Unfortunately, many if not most transsexuals and GSR advocates hold to a theory of sexuality which denies the biological reality of sexual identity — indeed, it holds reality itself to be a social and linguistic construct — and that it’s the mind, not the body, which determines one’s sexual identity. The American Psychiatric Association hasn’t been a politically neutral body for over forty years, and has shown itself unwilling to admit any flaws or bias in research which supports the LGBT lobby’s beliefs. As a result, therapists often start suggesting GRS at the very beginning of treatment, and tend to wave away post-operative regrets with, “You just need more time to adjust.”

GRS “could be morally acceptable”

Having said all that — that is, having noted that the evidence for its effectiveness is debatable at best, and that it should be contraindicated for anyone under twenty-five — having said all that, the double-secret letter that the CDF sent the bishops’ conferences and papal legates conceded that “the procedure could be morally acceptable in certain extreme cases if a medical probability exists that it will ‘cure’ the patient’s internal turmoil.” The fact is, such a probability does exist, which potentially makes this provision a loophole big enough to drive a supercarrier through. A similarly-huge loophole provides that a marriage to a transsexual can be invalidated if it can be determined that “a transsexual disposition predated the marriage” (unless you’re married as an infant, this is a given).
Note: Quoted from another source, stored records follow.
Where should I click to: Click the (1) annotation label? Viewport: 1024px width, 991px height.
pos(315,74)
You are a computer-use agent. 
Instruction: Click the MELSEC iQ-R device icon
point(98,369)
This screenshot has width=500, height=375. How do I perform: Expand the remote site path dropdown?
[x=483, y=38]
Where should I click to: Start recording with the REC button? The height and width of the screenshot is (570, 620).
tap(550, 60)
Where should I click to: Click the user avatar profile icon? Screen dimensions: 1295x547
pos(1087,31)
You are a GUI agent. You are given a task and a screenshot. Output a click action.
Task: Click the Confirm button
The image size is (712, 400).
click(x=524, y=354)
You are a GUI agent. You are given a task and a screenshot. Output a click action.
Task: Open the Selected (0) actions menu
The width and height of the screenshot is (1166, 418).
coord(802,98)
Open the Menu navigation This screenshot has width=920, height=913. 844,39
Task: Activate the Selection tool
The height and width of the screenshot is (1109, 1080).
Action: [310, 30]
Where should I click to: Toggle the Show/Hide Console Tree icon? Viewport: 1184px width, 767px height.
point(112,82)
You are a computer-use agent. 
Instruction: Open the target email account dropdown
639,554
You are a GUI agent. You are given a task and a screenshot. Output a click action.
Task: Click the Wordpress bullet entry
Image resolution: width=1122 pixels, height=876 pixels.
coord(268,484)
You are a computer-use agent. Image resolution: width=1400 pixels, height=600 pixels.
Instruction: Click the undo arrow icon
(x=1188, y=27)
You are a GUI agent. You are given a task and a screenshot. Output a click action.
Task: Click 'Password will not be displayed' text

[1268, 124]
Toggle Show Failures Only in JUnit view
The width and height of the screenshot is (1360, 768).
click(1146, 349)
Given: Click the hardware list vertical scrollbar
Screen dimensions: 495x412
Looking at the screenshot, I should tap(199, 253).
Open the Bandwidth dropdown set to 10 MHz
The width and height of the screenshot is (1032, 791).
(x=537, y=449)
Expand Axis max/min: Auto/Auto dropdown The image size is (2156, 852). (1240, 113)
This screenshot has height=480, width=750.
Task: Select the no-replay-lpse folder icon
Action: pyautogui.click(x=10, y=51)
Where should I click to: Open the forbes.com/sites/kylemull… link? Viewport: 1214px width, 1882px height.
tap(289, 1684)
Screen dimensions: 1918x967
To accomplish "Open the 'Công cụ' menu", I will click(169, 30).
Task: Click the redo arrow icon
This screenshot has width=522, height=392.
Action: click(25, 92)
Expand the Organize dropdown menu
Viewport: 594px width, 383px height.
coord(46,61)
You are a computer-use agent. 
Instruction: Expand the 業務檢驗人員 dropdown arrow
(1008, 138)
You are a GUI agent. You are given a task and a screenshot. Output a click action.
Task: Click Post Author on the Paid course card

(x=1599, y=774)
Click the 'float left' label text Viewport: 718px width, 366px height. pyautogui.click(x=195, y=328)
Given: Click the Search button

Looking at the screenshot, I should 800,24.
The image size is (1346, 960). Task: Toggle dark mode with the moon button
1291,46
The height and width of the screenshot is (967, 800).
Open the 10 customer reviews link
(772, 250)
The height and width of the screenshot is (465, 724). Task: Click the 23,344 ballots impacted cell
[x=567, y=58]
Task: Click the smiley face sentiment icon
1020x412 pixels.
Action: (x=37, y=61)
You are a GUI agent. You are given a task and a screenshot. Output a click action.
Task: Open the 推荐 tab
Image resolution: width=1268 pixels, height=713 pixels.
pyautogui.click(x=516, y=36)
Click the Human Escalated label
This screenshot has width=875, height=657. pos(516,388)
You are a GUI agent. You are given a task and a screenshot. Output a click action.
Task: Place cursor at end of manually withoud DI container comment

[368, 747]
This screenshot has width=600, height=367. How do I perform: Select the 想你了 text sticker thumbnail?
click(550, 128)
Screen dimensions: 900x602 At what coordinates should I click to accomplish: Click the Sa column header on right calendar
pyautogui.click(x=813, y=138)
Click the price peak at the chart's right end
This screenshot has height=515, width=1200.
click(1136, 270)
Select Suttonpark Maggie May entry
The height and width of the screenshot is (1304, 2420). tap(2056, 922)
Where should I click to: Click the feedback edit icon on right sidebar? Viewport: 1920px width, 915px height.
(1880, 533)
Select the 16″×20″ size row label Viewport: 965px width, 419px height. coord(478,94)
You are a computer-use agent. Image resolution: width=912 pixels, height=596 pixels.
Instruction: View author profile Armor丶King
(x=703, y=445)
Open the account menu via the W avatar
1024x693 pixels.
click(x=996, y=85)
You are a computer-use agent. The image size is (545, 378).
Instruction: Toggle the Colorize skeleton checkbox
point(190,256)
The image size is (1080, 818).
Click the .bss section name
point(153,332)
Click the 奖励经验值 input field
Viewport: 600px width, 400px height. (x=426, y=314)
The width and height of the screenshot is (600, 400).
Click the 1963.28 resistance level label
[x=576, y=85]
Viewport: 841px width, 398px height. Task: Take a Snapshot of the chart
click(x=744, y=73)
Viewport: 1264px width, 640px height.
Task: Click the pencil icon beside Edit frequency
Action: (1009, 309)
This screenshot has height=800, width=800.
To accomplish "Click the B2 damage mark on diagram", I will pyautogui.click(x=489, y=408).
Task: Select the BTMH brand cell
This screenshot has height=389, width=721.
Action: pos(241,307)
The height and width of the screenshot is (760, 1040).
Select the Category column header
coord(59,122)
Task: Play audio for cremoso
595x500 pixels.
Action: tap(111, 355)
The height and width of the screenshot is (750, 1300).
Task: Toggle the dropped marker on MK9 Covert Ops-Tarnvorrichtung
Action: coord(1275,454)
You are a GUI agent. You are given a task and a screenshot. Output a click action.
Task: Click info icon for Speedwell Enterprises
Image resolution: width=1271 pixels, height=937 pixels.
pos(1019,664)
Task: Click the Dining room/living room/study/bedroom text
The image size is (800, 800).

From the standpoint of canon law, while a person’s civil gender may change, his canonical gender does not and cannot. Again, the surgery doesn’t effect a true change of sexual identity; as the National Catholic Bioethics Center puts it, “A person can mutilate his or her genitals, but cannot change his or her sex.” Because of this, GRS rules out the sacraments of Ordination and Holy Matrimony, as the mental health issue introduces reasonable doubts germane to the sacraments. In any event, you should include your parish priest and/or spiritual counselor in your therapeutic process before making the decision to undergo GRS.

The bottom line: Gender-reassignment surgery is both spiritually deficient, as it denies a fundamental truth of our beings, and of questionable therapeutic value. Therefore, a person suffering from gender dysphoria syndrome should first pursue normal psychotherapeutic avenues in conjunction with regular spiritual counseling. However, as a last resort, and with considerable adult reflection and consent, GRS can be morally licit.

Oh, and by the way: I haven’t mentioned my cousin’s name, because he — or, rather, she — is in control of the transition, and these are sensitive things to manage. But she’s still my cousin.